Pyruvate kinase (PK) is a key regulating enzyme of the glycolytic pathway involved in the production of ATP (metabolic energy). Red blood cell PK deficiency is the most frequent enzyme disorder leading to chronic nonspherocytic haemolytic anaemia. Patients display a highly variable degree of severity. About 200 different gene mutations have been identified for this disorder. PK deficiency is transmitted in an autosomal recessive pattern.

  • What causes the disease and how common is it?
    This is a genetic disease. It is linked to a mutation of the PK gene, encoding the PK enzyme. This mutation is leading to a reduction of PK activity in red blood cells, with normal PK activity in leukocytes or platelets. An individual can be heterozygous for the disorder (healthy carrier) when only one of the PK genes is mutated, or homozygous or compound heterozygous (affected individual) when the two PK genes are mutated. The estimated prevalence of PK deficiency is 51 cases (ie, homozygous or compound heterozygous patients) per million in the white population.
  • What are the most frequent symptoms if I have the disease?
    The clinical picture varies from severe nonspherocytic haemolytic anaemia leading to neonatal death, to a well more or less compensated haemolytic anaemia with tiredness, icterus and pale skin. Some very severe PK-deficient cases are incompatible with life (hydrops fetalis). Hemolysis is often exacerbated during periods of infection.
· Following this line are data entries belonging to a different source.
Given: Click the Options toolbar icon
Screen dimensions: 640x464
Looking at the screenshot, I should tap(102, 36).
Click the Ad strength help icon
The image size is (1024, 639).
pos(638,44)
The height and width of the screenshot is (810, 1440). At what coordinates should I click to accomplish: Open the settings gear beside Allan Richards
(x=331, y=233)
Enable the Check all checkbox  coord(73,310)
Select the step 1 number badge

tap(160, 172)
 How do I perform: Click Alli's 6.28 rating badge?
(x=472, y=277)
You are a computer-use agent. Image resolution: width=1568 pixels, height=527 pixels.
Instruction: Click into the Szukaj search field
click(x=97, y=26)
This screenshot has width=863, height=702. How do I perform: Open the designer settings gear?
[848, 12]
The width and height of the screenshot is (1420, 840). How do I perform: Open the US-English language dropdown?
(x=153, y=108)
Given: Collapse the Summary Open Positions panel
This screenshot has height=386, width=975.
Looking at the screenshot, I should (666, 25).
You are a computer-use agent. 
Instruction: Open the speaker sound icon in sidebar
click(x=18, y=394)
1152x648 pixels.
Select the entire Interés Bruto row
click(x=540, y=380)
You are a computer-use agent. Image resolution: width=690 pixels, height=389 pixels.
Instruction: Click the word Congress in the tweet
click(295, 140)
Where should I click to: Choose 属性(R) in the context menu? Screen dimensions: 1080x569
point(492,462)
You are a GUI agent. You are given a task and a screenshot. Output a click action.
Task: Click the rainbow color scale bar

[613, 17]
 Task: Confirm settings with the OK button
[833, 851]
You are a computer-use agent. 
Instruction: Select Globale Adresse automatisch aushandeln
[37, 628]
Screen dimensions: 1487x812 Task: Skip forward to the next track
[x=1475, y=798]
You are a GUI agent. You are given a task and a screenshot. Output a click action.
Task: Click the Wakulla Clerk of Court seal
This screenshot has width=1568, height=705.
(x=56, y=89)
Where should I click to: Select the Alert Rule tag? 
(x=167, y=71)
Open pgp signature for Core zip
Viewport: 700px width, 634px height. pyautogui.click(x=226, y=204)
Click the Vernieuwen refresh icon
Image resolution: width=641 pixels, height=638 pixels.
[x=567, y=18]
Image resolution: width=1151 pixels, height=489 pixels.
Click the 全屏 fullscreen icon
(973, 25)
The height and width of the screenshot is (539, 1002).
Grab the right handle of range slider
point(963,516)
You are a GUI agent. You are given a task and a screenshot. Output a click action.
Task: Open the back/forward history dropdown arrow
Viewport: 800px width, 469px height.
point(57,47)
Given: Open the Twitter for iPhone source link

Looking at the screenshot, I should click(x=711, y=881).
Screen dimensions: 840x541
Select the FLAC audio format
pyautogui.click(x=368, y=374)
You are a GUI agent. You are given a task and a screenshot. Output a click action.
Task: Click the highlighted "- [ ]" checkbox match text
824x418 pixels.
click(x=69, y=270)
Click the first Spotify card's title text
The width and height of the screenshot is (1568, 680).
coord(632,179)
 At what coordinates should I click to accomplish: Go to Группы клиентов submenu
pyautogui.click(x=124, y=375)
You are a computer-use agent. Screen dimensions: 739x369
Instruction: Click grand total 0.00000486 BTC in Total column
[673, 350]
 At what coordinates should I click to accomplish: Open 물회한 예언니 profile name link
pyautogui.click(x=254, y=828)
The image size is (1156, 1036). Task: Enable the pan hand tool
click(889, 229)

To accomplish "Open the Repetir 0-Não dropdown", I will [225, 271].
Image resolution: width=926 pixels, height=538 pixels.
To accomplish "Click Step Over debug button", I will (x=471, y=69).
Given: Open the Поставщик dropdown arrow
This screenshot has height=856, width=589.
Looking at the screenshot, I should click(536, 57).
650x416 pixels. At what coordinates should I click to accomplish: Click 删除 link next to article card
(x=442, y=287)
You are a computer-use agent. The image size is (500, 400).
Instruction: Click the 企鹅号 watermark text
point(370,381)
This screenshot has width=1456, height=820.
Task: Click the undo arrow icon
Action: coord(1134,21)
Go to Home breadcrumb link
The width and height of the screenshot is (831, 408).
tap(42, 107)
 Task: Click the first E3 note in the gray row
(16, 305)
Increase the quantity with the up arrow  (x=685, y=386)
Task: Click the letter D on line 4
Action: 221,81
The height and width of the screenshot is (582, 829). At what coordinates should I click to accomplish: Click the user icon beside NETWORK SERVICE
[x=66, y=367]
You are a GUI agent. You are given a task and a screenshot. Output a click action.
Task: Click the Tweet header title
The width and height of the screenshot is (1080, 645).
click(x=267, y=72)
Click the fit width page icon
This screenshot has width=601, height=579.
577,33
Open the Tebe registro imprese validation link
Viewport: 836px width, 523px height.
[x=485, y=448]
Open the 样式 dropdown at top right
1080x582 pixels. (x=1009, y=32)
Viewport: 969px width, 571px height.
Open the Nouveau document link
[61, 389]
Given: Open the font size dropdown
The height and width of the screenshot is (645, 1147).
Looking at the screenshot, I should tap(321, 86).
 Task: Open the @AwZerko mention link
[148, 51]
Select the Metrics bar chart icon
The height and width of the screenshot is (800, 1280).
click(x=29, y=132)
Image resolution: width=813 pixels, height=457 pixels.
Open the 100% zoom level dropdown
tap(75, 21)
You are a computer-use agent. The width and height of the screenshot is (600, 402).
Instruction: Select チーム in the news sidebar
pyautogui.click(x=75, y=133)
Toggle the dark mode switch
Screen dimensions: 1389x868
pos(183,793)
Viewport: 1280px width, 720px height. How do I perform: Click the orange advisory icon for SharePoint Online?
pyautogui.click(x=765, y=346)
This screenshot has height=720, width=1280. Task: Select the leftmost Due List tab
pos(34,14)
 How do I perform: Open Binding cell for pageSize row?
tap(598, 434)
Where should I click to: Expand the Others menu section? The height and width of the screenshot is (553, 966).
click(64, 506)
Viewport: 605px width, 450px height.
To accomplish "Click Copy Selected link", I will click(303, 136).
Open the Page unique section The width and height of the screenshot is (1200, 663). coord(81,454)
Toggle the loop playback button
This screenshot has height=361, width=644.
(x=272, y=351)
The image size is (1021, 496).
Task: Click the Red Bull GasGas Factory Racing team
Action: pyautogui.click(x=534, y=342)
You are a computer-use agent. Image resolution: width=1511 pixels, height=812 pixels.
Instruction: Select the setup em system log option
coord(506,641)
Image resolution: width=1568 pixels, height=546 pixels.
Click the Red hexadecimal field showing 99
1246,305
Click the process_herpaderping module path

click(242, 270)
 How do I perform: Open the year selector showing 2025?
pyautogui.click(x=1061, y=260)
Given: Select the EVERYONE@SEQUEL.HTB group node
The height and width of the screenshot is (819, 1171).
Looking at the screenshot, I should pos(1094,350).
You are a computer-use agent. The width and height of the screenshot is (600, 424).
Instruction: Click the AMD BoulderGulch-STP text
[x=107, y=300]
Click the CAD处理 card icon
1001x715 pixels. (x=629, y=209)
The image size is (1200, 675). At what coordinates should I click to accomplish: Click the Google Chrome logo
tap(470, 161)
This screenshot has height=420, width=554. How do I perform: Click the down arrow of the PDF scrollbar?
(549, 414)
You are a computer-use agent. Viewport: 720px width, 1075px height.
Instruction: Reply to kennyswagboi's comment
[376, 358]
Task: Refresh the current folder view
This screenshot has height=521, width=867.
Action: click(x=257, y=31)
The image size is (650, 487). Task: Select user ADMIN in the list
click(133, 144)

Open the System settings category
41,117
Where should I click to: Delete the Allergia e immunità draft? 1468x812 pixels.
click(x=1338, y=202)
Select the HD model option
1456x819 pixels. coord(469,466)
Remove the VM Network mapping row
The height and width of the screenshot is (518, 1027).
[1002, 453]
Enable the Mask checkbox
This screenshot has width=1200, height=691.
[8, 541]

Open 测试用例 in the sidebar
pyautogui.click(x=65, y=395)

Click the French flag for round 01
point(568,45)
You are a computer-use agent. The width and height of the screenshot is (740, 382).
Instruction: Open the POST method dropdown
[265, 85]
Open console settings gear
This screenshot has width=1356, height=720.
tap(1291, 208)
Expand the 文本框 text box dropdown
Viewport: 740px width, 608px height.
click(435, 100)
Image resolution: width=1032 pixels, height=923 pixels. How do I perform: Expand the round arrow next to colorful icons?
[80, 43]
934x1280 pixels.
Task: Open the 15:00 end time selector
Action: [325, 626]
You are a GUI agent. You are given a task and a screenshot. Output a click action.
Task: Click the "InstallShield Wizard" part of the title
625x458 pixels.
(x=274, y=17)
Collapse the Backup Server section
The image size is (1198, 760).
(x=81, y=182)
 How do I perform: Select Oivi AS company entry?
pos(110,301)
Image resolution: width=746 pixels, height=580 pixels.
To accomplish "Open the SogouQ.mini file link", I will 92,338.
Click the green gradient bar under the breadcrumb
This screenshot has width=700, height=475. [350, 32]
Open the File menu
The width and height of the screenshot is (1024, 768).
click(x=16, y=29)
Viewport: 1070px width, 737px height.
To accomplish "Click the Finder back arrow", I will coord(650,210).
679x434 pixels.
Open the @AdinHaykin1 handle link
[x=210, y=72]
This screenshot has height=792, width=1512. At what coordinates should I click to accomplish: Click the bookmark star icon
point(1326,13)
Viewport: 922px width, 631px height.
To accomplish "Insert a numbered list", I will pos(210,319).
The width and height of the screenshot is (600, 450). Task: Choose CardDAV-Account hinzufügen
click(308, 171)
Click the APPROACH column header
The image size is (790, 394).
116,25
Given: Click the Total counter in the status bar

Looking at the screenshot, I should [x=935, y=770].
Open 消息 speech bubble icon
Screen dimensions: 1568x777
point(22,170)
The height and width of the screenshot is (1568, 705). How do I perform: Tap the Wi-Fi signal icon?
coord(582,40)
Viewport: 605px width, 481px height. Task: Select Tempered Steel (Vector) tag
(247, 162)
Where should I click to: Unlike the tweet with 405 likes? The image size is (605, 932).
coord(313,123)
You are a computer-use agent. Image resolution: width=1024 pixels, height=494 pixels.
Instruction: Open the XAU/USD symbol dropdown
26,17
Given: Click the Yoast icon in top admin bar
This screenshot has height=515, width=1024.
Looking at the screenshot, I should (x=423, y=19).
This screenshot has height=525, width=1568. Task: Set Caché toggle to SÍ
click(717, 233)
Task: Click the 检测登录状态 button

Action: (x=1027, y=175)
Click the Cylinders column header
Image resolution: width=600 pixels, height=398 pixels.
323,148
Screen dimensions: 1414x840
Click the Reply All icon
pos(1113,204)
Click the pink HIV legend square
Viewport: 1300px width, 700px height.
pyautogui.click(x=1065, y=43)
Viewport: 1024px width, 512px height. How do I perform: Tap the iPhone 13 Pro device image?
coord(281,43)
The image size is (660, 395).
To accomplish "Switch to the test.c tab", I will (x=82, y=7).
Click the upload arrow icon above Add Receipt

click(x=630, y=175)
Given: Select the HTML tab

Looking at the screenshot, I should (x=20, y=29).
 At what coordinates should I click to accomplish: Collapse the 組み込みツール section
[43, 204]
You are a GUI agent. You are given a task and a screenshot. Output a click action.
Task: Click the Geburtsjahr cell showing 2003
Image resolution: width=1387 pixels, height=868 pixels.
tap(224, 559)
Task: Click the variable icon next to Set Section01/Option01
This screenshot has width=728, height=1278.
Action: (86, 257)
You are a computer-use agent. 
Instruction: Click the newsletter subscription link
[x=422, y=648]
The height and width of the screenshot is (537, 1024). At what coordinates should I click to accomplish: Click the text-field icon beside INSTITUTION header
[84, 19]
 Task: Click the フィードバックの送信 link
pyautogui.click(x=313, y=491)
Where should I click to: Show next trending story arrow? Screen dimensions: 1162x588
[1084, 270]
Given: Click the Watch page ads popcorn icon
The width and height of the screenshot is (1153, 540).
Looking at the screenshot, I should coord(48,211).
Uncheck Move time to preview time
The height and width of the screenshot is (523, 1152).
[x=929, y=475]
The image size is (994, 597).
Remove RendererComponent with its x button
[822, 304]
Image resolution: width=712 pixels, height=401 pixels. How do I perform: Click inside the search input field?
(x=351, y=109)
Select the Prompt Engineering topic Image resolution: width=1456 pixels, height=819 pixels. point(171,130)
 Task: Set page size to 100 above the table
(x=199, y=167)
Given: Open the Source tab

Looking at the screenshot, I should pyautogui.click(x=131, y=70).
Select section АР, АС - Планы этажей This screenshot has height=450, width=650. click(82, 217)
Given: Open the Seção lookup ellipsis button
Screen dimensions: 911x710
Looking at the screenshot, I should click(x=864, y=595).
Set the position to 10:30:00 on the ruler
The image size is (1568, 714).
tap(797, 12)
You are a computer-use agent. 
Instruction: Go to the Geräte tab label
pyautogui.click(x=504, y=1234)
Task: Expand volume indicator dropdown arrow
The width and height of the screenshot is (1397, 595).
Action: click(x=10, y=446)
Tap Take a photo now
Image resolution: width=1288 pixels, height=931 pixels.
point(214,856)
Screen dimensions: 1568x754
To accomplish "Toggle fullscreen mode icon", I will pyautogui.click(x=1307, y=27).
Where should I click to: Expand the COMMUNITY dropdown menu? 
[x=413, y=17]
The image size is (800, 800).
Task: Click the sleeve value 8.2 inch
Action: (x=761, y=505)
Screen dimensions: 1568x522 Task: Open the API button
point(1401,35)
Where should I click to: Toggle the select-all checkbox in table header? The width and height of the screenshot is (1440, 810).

  • Which treatment must I follow if I have the disease?
    Supportive measures such as red cell transfusions in case of severe anaemia. In some cases spleen removal (splenectomy) may improve the anaemia and thereby patient’s clinical situation.
  • What is the risk of passing the condition on to my children?
    Two people who carry each one copy of one of the mutated PK gene have a 25 percent risk of having a child affected by the disorder at each pregnancy. The risk of having a child who is a healthy carrier of the disorder is 50 percent at each pregnancy, and the risk that a child will not have the disorder and will not be a carrier is 25 percent. Ask for genetic counselling to get a complete explanation.